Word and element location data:
____
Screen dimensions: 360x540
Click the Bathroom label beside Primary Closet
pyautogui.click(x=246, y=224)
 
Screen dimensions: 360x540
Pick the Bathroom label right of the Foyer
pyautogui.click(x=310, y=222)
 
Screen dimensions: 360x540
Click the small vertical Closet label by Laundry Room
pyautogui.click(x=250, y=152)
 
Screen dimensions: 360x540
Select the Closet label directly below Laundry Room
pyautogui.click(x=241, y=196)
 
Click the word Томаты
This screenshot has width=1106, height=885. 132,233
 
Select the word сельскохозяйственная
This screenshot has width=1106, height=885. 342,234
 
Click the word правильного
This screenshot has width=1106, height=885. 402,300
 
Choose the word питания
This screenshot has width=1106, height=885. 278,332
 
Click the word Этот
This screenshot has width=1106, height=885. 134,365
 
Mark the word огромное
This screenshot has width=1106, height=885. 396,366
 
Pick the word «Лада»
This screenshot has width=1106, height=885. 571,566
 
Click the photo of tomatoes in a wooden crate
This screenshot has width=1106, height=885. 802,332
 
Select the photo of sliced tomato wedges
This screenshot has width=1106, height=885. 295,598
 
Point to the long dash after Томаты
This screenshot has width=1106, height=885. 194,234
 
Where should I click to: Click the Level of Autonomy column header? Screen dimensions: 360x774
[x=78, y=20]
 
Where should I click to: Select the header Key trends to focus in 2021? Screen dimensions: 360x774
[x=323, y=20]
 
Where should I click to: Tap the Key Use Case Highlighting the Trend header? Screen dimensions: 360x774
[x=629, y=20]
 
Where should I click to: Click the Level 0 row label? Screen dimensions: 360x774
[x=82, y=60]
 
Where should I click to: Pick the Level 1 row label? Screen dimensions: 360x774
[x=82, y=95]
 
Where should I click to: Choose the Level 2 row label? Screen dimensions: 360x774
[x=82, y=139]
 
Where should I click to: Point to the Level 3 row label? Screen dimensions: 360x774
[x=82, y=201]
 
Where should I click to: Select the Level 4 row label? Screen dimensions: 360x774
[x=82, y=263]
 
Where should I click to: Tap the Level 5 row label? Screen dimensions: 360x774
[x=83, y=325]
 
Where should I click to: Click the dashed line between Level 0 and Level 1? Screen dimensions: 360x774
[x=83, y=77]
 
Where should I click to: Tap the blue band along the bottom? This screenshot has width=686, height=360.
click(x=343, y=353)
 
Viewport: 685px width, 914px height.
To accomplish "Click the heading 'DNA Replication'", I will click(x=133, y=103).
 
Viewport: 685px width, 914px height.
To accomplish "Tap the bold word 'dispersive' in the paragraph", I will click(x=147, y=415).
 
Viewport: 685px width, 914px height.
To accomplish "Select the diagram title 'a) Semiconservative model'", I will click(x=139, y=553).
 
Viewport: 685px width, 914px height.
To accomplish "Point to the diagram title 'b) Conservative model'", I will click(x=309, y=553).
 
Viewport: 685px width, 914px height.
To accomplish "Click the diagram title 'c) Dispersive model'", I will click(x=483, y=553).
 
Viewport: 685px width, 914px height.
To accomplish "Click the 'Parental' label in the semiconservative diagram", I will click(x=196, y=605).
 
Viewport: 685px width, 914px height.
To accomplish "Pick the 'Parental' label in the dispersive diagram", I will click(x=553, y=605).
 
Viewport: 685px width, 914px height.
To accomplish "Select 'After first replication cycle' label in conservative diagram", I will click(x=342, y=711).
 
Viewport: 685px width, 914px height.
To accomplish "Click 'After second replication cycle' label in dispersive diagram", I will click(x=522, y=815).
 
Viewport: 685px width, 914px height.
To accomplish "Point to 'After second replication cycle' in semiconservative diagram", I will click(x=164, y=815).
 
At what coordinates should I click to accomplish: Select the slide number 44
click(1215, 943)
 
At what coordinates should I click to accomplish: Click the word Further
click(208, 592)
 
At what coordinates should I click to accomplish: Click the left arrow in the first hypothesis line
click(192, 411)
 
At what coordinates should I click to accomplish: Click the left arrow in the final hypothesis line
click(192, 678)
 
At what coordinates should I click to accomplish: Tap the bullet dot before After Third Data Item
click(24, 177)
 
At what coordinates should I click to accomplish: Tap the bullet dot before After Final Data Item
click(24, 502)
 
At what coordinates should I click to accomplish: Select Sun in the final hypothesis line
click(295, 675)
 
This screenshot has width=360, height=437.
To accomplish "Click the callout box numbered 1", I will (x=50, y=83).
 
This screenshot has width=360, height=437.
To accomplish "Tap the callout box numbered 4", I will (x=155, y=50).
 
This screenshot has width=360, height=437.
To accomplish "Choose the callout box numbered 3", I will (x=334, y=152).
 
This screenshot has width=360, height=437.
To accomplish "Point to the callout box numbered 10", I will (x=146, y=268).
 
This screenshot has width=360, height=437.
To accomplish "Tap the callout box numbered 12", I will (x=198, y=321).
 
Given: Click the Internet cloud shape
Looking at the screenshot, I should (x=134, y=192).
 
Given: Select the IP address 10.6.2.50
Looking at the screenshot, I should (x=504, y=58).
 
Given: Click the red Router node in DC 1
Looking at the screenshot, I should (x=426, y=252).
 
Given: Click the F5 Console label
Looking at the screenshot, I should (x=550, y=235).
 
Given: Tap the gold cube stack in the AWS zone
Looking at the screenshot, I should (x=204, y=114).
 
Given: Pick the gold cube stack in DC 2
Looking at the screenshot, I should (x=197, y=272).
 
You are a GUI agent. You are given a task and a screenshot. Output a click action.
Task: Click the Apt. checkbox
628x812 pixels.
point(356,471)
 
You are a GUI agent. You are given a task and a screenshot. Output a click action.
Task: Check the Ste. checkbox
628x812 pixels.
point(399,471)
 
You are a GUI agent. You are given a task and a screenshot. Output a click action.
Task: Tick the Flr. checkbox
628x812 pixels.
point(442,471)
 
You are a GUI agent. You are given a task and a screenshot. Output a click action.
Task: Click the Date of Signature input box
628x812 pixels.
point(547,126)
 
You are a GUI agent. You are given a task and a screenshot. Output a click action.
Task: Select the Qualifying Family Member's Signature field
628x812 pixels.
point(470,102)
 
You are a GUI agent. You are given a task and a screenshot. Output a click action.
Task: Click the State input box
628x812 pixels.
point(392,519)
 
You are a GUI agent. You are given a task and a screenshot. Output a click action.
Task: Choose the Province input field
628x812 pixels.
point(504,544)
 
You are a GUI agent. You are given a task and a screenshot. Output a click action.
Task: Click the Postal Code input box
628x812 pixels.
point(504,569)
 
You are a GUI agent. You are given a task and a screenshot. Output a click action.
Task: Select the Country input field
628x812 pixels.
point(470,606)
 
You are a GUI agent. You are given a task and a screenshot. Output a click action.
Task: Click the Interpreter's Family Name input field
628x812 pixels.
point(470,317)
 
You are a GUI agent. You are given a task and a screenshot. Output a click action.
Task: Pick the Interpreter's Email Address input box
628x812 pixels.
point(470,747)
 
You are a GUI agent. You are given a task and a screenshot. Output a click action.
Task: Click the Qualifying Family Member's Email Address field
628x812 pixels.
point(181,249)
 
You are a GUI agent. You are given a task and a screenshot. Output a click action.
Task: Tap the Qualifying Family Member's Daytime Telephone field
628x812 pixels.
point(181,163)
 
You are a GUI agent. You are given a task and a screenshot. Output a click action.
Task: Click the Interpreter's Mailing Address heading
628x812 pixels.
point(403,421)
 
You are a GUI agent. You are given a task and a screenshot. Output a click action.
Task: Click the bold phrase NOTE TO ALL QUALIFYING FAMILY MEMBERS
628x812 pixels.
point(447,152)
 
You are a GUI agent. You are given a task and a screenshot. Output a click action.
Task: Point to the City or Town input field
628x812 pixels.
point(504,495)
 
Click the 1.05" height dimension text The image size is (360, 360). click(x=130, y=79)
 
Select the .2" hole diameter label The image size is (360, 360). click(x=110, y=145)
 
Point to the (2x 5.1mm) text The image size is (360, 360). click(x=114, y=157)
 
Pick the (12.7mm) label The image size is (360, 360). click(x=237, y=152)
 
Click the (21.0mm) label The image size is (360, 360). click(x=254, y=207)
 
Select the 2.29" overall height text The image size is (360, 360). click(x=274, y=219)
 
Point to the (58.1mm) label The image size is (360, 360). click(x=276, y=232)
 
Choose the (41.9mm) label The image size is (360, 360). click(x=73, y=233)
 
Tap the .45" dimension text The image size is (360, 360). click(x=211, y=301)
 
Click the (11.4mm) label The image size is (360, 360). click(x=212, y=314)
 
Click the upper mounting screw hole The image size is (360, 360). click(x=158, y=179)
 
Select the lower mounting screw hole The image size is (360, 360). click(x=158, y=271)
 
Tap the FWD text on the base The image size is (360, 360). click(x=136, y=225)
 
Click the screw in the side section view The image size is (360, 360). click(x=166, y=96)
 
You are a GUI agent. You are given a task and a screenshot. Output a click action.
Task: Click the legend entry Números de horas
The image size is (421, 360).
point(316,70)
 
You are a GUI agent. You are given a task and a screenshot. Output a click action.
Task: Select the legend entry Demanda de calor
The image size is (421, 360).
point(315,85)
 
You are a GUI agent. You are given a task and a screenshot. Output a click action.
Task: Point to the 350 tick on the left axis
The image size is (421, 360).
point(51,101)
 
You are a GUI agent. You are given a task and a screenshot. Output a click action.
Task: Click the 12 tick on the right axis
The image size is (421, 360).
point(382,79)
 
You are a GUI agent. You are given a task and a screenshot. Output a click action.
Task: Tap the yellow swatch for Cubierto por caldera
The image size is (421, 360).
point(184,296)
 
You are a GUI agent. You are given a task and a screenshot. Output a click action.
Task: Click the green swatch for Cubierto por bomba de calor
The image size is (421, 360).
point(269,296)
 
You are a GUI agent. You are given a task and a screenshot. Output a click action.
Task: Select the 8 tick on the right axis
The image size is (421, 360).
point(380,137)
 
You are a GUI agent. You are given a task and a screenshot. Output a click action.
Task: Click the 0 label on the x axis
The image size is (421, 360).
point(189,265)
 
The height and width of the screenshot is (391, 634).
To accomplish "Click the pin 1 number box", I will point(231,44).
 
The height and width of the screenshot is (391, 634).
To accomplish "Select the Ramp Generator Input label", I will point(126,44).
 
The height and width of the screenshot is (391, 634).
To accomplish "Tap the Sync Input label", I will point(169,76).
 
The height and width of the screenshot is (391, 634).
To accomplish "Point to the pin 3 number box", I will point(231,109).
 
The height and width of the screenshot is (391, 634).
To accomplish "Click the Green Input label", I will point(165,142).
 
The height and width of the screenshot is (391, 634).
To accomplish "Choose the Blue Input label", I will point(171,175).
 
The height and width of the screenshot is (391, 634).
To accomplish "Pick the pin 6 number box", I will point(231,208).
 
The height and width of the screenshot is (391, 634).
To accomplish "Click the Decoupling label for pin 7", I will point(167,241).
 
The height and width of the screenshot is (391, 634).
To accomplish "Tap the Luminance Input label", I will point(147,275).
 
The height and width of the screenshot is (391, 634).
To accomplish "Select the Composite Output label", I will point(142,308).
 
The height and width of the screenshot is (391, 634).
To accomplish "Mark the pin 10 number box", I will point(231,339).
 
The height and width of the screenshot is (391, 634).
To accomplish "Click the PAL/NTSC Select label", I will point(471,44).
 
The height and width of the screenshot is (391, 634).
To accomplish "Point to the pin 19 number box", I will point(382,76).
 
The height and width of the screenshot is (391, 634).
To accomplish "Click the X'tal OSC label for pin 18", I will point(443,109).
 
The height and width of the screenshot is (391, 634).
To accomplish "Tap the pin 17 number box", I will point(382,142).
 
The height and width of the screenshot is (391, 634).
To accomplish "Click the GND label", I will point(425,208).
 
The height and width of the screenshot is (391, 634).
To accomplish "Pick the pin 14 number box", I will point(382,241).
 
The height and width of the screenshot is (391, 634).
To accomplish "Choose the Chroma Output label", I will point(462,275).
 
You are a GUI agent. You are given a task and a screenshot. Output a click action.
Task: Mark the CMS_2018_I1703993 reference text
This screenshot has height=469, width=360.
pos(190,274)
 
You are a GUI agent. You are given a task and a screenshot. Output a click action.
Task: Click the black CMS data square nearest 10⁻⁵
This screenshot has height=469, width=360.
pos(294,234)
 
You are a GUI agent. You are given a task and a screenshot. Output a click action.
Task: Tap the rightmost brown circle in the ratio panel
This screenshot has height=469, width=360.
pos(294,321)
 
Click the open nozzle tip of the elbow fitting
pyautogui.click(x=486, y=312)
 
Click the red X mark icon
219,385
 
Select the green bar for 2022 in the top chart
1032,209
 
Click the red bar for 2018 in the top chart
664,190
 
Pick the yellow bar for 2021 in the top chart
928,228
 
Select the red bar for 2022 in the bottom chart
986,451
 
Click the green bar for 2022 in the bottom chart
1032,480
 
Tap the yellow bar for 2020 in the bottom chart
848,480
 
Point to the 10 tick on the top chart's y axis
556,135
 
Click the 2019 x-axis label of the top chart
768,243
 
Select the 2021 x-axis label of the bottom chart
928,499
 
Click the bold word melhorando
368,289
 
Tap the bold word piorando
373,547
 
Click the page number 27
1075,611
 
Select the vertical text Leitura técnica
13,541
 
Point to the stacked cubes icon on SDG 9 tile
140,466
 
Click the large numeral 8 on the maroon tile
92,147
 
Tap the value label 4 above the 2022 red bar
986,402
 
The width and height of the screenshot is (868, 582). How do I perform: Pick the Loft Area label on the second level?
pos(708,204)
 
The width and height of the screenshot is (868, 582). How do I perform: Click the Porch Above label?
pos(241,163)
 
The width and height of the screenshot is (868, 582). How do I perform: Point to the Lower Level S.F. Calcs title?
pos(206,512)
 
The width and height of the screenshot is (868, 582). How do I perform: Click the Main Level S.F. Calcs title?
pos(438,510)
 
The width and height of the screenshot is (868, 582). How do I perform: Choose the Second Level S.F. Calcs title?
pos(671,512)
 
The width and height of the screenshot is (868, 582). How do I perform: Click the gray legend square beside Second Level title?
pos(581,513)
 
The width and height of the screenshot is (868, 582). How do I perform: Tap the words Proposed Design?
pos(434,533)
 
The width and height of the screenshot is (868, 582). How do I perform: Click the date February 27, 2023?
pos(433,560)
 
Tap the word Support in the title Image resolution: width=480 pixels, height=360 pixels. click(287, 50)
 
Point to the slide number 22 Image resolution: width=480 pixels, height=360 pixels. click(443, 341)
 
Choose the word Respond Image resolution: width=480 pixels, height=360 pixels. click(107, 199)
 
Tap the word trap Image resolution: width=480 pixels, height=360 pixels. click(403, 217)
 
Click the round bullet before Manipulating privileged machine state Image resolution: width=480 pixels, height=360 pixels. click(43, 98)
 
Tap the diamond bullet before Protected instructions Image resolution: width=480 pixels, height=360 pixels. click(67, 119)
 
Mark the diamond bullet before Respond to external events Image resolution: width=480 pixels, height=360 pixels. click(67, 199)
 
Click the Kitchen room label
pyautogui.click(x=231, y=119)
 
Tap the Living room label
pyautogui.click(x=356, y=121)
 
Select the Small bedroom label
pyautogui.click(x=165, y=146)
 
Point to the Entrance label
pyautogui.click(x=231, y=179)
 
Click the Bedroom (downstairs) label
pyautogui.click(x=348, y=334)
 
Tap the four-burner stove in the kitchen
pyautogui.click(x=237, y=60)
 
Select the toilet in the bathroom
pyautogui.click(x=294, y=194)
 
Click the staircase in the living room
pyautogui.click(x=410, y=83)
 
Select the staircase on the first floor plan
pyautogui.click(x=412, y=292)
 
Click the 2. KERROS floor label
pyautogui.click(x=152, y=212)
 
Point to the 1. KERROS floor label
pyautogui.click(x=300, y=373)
____
§ **Stated exercise**
Starting with the line that contains "Select the toilet in the bathroom" and going on through the end of the items, write those lines out again with the requests included, and shift every coordinate in the answers up by 118.

§ **Result**
Select the toilet in the bathroom
pyautogui.click(x=412, y=312)
 
Click the staircase in the living room
pyautogui.click(x=528, y=201)
 
Select the staircase on the first floor plan
pyautogui.click(x=530, y=410)
 
Click the 2. KERROS floor label
pyautogui.click(x=270, y=330)
 
Point to the 1. KERROS floor label
pyautogui.click(x=418, y=491)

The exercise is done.